Ecclesiastical site, Ardtully, Co. Kerry
Co. Kerry |
Ecclesiastical Sites
In the pasture of Ardtully Demesne, near Fussa Bridge in County Kerry, a shallow curving depression in the ground is about all that remains of what was once an early monastic settlement.
The hollow, roughly five metres wide at the top and just thirty centimetres deep, runs north to east-southeast and may be the ghost of a fosse, the defensive ditch that would once have enclosed a monastic enclosure. It is an easy feature to walk past without a second glance, and yet it likely marks a place where people lived, prayed, and worked more than a thousand years ago.

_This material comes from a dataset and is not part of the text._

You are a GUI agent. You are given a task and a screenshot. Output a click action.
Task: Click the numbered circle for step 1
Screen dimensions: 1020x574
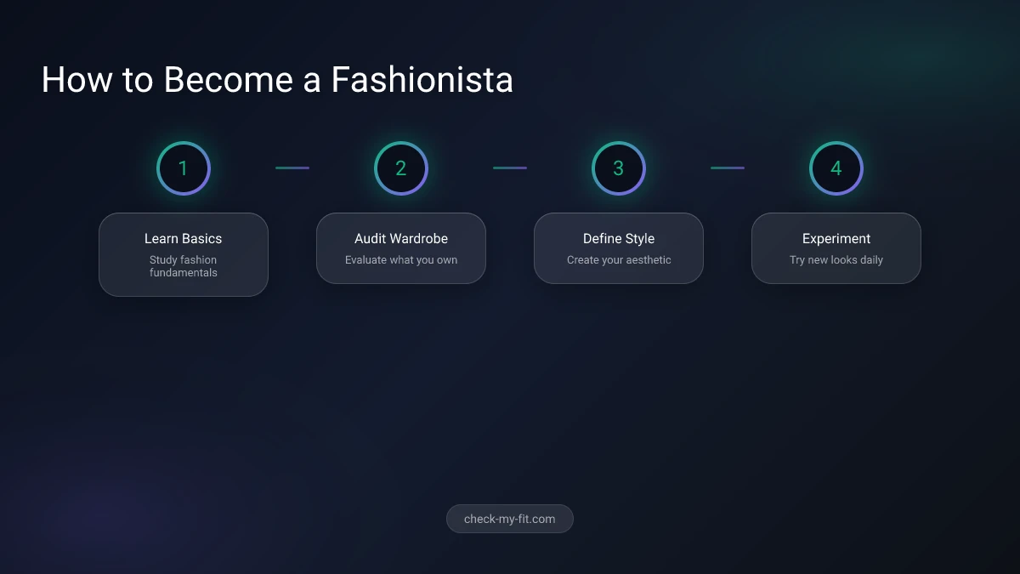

Gwynn and Hadcock, writing in 1970, identified this as an early monastic site, one that probably ceased to function before the eleventh century. That puts its active life somewhere in the early medieval period, when small monastic communities of this kind were scattered across Ireland, often founded by local saints or minor ecclesiastical figures whose names have since been forgotten entirely. What makes the Ardtully site particularly telling is a detail recorded by the historian Charles Smith in 1756: he noted that stones from the monastic site had been quarried and reused in the construction of nearby Ardtully Castle. It was a common enough fate for ancient structures, their carefully cut or gathered stone too useful to leave in place, but it means that the monastery was effectively dismantled to build something else, leaving that faint curving depression as the only thing the ground still remembers.